As with most large projects, the planning has taken some time. Recently, the overall design has been captured using Illustrator programming and will be printed to scale. This will then be placed underneath a mesh overlay on to which the mosaic tile will be assembled and attached. Overall, she expects the entire project to take three to four months before being transported to the school where it will be installed onto the wall.
Peta is proud to be able to use her work to communicate such an important message, especially to her fellow creatives who have taken the brunt of the pandemic.

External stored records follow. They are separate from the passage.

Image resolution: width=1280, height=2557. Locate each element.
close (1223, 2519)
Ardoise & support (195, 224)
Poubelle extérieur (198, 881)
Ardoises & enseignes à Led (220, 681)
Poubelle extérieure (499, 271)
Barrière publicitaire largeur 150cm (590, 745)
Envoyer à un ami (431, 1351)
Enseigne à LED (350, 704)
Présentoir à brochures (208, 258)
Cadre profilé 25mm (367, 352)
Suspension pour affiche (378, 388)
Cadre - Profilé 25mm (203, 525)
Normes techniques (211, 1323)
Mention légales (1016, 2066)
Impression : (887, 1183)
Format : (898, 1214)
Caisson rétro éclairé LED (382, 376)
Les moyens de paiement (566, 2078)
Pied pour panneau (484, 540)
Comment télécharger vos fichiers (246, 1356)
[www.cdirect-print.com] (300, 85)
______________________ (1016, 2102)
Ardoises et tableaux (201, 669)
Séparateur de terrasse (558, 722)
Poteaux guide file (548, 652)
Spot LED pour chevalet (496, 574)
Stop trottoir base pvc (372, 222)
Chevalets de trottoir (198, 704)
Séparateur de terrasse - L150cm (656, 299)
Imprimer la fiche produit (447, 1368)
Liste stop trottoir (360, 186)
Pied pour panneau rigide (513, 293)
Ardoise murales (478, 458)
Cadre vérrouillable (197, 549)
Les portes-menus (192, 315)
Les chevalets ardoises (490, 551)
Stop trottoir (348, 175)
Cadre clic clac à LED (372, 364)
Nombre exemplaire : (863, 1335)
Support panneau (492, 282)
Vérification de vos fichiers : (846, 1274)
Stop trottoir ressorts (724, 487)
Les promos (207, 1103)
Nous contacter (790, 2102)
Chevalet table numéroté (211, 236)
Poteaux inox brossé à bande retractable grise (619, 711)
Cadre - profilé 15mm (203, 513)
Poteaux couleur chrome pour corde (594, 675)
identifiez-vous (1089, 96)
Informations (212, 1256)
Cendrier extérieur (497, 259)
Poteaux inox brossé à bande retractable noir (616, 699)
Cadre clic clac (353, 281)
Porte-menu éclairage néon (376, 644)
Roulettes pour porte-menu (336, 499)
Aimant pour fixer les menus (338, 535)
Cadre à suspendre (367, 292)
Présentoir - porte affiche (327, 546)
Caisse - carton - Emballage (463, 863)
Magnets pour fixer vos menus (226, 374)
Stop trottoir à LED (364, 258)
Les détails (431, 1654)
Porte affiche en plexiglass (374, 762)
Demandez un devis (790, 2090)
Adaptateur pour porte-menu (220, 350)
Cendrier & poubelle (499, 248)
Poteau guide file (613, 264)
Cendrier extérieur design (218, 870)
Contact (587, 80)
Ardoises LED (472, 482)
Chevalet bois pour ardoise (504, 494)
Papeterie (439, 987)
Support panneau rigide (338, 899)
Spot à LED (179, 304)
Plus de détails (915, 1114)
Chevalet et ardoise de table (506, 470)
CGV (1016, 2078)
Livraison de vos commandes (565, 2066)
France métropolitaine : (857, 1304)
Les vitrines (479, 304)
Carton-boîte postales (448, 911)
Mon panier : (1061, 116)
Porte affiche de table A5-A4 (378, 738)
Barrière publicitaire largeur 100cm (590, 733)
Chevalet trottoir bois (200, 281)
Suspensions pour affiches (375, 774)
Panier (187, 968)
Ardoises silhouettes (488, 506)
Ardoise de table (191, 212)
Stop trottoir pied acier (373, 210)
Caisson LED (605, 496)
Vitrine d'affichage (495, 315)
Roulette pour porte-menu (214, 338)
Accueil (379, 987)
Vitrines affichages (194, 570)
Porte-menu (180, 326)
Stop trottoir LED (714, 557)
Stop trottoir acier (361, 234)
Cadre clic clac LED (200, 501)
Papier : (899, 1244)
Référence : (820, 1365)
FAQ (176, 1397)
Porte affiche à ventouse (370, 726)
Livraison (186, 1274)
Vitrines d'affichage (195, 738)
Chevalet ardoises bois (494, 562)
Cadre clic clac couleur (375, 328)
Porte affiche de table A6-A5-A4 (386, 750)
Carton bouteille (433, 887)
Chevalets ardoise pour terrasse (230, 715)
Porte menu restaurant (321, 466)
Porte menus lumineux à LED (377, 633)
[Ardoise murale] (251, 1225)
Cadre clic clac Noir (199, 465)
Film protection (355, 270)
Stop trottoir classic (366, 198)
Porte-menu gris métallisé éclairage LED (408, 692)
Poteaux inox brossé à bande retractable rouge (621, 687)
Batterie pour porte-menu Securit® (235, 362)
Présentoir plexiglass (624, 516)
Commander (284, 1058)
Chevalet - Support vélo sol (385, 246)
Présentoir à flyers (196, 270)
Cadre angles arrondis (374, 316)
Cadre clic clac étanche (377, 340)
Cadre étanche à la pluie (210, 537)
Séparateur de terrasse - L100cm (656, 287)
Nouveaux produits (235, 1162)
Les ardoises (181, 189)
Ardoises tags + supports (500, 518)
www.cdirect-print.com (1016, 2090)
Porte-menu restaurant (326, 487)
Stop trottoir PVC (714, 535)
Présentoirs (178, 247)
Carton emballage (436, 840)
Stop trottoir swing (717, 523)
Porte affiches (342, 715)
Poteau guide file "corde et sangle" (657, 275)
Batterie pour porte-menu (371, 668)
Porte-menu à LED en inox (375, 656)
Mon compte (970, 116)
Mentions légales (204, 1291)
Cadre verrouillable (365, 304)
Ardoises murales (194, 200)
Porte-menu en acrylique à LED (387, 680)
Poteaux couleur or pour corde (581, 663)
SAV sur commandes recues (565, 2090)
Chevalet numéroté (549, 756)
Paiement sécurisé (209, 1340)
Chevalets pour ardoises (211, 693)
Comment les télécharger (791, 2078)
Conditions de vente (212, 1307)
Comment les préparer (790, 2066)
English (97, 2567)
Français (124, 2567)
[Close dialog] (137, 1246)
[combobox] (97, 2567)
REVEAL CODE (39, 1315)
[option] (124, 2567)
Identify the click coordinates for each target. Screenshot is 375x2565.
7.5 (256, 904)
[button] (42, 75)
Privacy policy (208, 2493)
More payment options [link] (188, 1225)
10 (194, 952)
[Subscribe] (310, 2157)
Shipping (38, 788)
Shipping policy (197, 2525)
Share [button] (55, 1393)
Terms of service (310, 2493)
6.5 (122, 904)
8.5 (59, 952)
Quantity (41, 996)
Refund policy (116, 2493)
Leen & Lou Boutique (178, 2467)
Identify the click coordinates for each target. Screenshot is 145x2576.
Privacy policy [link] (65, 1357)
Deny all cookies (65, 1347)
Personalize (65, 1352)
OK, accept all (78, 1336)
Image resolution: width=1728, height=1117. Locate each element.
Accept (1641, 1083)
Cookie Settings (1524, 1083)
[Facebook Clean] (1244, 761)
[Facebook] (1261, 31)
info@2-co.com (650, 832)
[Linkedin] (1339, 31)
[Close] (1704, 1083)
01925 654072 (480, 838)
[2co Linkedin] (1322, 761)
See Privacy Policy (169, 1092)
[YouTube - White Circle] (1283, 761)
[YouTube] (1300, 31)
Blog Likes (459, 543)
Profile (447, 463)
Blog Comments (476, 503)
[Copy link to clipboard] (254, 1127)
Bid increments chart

Although we aren’t the only ones, the creative sector has been severely impacted by the effects of this pandemic. It is going to take a while to recover. This is an important opportunity to use art as a platform to restore a sense of hope in the aftermath of Covid. For some, it might even be a symbol of strength and unity. Despite everything we’re going through, we will overcome this pandemic at some point. The journey will continue. It has to, there are no other options.”
With this in mind, Peta is also planning to take her teaching to a whole new level. With all the relevant protocols in place, she is looking for funding for materials for small, unemployed community groups to come together to create their own public artworks and, ultimately, acquire skills that might help them earn from creating their own artworks in the future.